### TASK INSTRUCTIONS
Once the data has been read, print it back in full, exactly.

○ ○ ○ ○ ○ ○ ○

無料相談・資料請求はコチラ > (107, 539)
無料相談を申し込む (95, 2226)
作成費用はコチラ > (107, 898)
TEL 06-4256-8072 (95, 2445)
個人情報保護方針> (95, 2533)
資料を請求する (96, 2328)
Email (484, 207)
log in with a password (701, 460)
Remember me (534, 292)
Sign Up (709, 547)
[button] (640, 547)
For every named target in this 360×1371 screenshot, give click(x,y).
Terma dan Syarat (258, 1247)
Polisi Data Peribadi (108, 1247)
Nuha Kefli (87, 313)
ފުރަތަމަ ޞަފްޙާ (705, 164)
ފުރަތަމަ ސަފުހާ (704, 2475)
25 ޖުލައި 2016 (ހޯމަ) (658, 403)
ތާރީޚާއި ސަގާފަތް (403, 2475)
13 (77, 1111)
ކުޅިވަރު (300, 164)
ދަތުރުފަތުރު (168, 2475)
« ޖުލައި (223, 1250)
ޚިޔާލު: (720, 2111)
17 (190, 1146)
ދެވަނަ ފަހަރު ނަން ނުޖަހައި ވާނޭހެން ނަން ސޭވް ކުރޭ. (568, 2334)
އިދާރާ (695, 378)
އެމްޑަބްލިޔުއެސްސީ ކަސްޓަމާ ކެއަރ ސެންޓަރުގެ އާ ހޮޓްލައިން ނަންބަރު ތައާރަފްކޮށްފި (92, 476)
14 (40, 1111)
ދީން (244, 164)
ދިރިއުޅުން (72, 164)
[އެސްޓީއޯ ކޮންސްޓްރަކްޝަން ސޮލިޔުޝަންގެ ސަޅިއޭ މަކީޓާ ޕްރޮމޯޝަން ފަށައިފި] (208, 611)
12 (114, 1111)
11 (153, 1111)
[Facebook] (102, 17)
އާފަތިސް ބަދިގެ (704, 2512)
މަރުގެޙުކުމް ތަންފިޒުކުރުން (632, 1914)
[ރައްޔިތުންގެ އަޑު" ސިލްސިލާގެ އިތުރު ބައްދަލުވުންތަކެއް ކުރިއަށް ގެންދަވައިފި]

○ ○ ○ ○ ○ ○ ○

### EXERCISE RESPONSE
無料相談・資料請求はコチラ > (107, 539)
無料相談を申し込む (95, 2226)
作成費用はコチラ > (107, 898)
TEL 06-4256-8072 (95, 2445)
個人情報保護方針> (95, 2533)
資料を請求する (96, 2328)
Email (484, 207)
log in with a password (701, 460)
Remember me (534, 292)
Sign Up (709, 547)
[button] (640, 547)
For every named target in this 360×1371 screenshot, give click(x,y).
Terma dan Syarat (258, 1247)
Polisi Data Peribadi (108, 1247)
Nuha Kefli (87, 313)
ފުރަތަމަ ޞަފްޙާ (705, 164)
ފުރަތަމަ ސަފުހާ (704, 2475)
25 ޖުލައި 2016 (ހޯމަ) (658, 403)
ތާރީޚާއި ސަގާފަތް (403, 2475)
13 (77, 1111)
ކުޅިވަރު (300, 164)
ދަތުރުފަތުރު (168, 2475)
« ޖުލައި (223, 1250)
ޚިޔާލު: (720, 2111)
17 (190, 1146)
ދެވަނަ ފަހަރު ނަން ނުޖަހައި ވާނޭހެން ނަން ސޭވް ކުރޭ. (568, 2334)
އިދާރާ (695, 378)
އެމްޑަބްލިޔުއެސްސީ ކަސްޓަމާ ކެއަރ ސެންޓަރުގެ އާ ހޮޓްލައިން ނަންބަރު ތައާރަފްކޮށްފި (92, 476)
14 (40, 1111)
ދީން (244, 164)
ދިރިއުޅުން (72, 164)
[އެސްޓީއޯ ކޮންސްޓްރަކްޝަން ސޮލިޔުޝަންގެ ސަޅިއޭ މަކީޓާ ޕްރޮމޯޝަން ފަށައިފި] (208, 611)
12 (114, 1111)
11 (153, 1111)
[Facebook] (102, 17)
އާފަތިސް ބަދިގެ (704, 2512)
މަރުގެޙުކުމް ތަންފިޒުކުރުން (632, 1914)
[ރައްޔިތުންގެ އަޑު" ސިލްސިލާގެ އިތުރު ބައްދަލުވުންތަކެއް ކުރިއަށް ގެންދަވައިފި]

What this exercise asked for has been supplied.